Feature

A Brief History of Mobile Games: 2007/8 - Thank God for Steve Jobs

A Brief History of Mobile Games: 2007/8 - Thank God for Steve Jobs

We've made it. We're almost up to date with the current state of affairs for mobile games. In many ways, the past two years have been pretty dramatic, but when it comes to the corporate side, the industry that was born during the internet boom years and survived the backlash against WAP and 3G has finally starting to grow up and, dare I say it, become boring.

As with the more traditional games companies, the mobile industry has now split into two groups - major publishers who rule operators' decks and have access to the biggest licences and the small, agile publishers who survive by fulfilling niche audiences, whether in terms of the type of games they make or their geographical location. Companies that sit in between will evolve or die: it's the survival of the fittest.

2007 saw some of these mid-range publishers go. Despite having spent $41 million on developers IOMO and Elkware in late 2004, Infospace decided it had had enough and pulled out of the game space. UK developer FinBlade was formed out of the ashes of IOMO.

I-play, the oldest independent mobile game publisher, was acquired by casual gaming giant Oberon. Glu Mobile, become the second US mobile publisher to IPO, raising $84 million from its NASDAQ listing in March 2007. It also bought specialist UK publisher Superscape for $36 million.
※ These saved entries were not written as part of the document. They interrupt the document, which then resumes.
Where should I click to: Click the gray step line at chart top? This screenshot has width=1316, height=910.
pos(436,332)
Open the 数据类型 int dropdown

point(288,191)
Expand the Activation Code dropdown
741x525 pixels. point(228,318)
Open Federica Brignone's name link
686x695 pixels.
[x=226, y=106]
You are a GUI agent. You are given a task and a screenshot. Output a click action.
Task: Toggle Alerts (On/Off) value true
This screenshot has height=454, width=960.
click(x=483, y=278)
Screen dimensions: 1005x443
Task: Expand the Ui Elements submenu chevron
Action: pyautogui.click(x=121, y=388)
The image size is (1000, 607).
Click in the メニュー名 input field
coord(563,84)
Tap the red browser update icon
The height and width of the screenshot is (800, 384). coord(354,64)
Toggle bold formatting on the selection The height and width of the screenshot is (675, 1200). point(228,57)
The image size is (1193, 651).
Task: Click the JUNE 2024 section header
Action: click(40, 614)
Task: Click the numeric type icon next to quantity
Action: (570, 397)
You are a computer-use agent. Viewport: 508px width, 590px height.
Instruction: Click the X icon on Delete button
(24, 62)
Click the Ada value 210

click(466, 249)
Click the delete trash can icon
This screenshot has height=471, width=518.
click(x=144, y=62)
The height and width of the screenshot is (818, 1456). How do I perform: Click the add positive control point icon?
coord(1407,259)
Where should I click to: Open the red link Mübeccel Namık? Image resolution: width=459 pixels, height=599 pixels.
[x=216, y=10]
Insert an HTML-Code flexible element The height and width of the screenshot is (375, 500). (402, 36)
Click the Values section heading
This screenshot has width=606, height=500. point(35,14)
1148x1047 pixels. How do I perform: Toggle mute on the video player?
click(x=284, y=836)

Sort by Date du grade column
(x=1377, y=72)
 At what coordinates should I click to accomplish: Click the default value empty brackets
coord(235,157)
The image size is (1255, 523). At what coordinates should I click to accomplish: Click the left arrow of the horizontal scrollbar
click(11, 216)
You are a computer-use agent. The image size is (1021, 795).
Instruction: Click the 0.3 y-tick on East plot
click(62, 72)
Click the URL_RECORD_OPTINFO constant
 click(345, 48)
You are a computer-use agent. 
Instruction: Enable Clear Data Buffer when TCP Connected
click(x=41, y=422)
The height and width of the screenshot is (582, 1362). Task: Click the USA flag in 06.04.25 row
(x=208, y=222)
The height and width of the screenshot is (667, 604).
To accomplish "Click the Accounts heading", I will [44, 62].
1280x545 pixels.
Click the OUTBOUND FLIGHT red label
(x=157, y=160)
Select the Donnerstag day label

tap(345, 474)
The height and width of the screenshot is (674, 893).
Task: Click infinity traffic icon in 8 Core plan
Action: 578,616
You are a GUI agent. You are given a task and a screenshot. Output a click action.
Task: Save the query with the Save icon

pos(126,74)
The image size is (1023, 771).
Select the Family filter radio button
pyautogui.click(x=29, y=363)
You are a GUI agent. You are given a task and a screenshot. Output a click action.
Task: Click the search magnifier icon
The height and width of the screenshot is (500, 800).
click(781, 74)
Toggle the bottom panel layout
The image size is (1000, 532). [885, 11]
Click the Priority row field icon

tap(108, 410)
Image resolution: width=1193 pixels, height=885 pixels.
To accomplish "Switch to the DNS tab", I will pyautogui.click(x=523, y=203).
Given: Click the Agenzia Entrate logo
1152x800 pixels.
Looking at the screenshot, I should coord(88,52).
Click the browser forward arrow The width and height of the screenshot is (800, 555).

Finally, more recently, the other big US publisher that hadn't managed to IPO before market conditions changed, Hands-On Mobile, decided to restructure, selling its Korean operations to EA, and spinning out its European group as an independent company called Connect 2 Media, so it could focus on North American sales.

But as some things disappear, new things arise and the cycle of life saw Nokia returning with a new version of N-Gage. This time it wasn't about a piece of hardware but about a software platform that would eventually come pre-loaded in the majority of its phones.

This potential hundreds of millions of units install base, plus a strong firstparty release schedule from Nokia and a mobile version of Xbox Live provides, according to Nokia, was the solution everyone in the mobile games industry had been looking for. The next-generation N-Gage launched in April 2008, but despite some excellent games such as Reset Generation, Metal Gear Solid Mobile and ONE, it hasn't ignite consumer interest in the way that Nokia expected. Still, people aren't making fun of it either, so maybe that's progress.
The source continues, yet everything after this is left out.